* Given text
* * * *

Canadian former comedian, actor, writer, and television producer

Valri Bromfield is a Canadian former comedian, actress, writer, and television producer who started her career as one half of a comedy team with Dan Aykroyd. Together, they joined the first Toronto company of The Second City where she was one of the original players.

==Career==
She formed a comedy team with Dan Aykroyd. Bromfield was a regular performer on the 1974 The Bobbie Gentry Show. She performed comedy on the first episode of Saturday Night Live on October 11, 1975. Between dress rehearsal and the live airing, Lorne Michaels told her she had to cut her monologue from five minutes to two.

She also appeared on another SNL episode in 1978. In 1979 she played Mary Mary on the ABC series Angie. In 1980, she played Debbie Smith on The David Letterman Show. She played Laney Gibbs in Best of the West in 1981, and appeared on six episodes of SCTV between 1983 and 1984. In 1984, she appeared on nine episodes of The New Show, another NBC sketch comedy show produced by Saturday Night Live creator Lorne Michaels.

In 1993, she appeared as herself on Friends of Gilda. Bromfield appeared on nineteen episodes of Grace Under Fire as Faith Burdette between 1993 and 1995. In 1995, she appeared on Joe Bob's Drive-In Theater.

Bromfield appeared on the CBC's 90 Minutes Live and the BCTV show Zig Zag, both in her native Canada.

* * * *

* Given data
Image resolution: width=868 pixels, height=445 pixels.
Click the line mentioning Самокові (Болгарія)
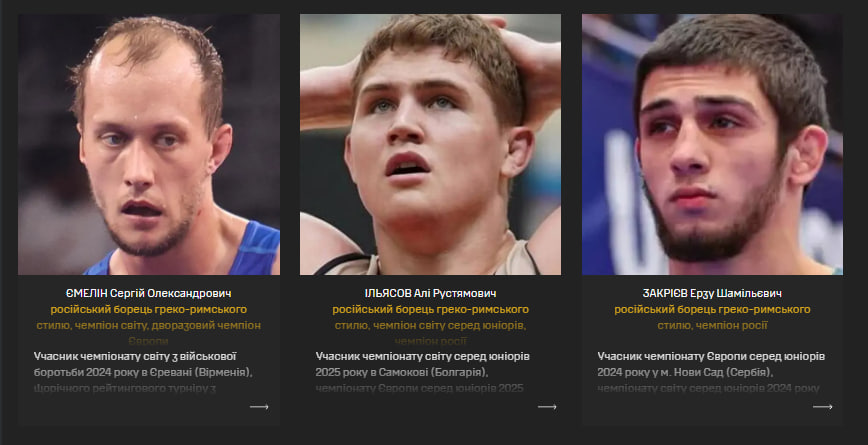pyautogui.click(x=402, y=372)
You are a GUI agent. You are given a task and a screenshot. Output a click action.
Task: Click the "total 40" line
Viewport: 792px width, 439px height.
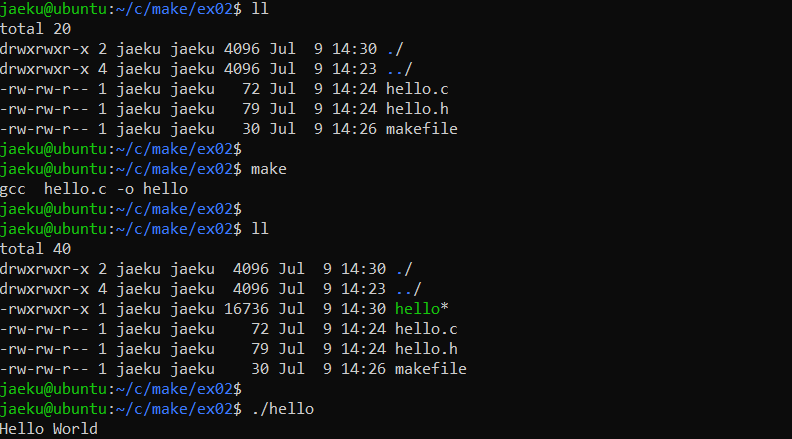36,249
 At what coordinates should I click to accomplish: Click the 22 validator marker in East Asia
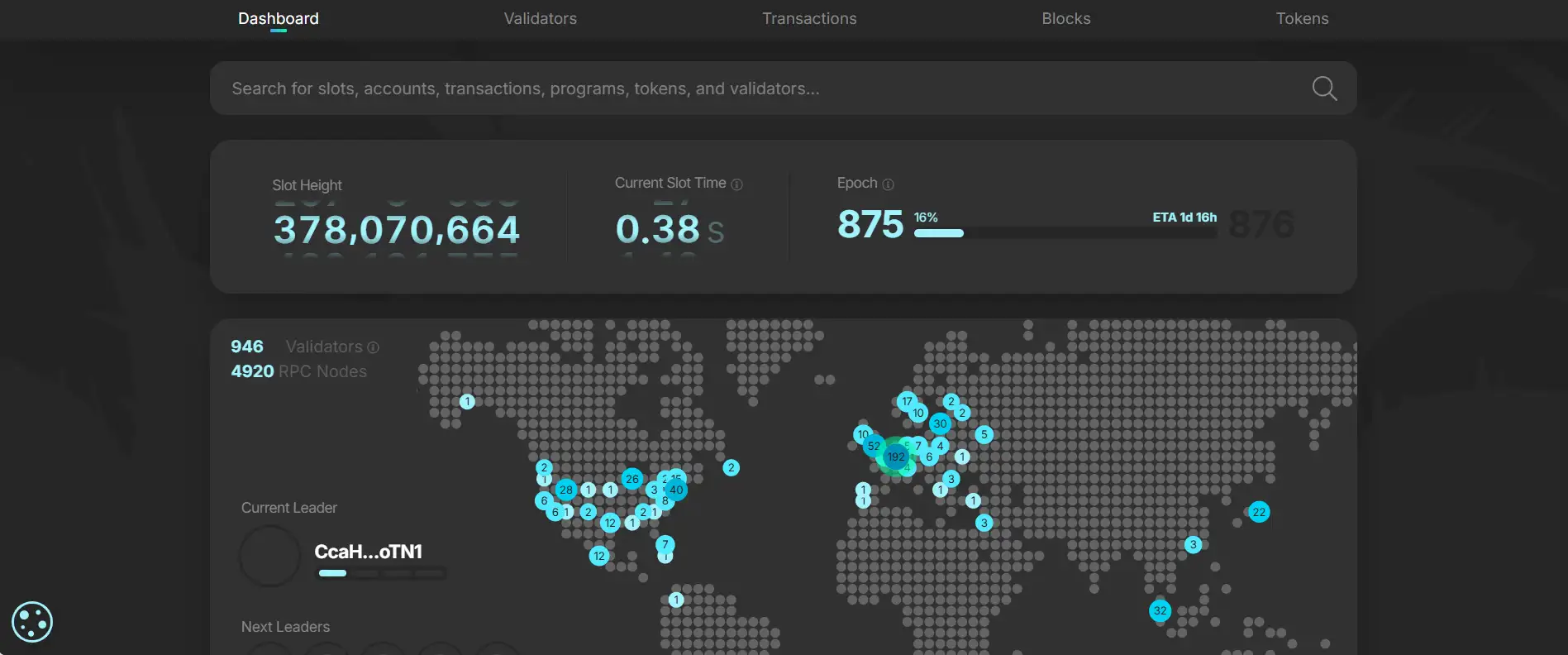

* * * *

* What this exercise asks
A - In the Valri Bromfield biography, how many episodes of Grace Under Fire did she appear on?
B - Write out the Valri Bromfield biography from "Valri Bromfield is" to "minutes to two.", word for word.

* Task-by-task outputs
A - Nineteen episodes.

B -
Valri Bromfield is a Canadian former comedian, actress, writer, and television producer who started her career as one half of a comedy team with Dan Aykroyd. Together, they joined the first Toronto company of The Second City where she was one of the original players.

==Career==
She formed a comedy team with Dan Aykroyd. Bromfield was a regular performer on the 1974 The Bobbie Gentry Show. She performed comedy on the first episode of Saturday Night Live on October 11, 1975. Between dress rehearsal and the live airing, Lorne Michaels told her she had to cut her monologue from five minutes to two.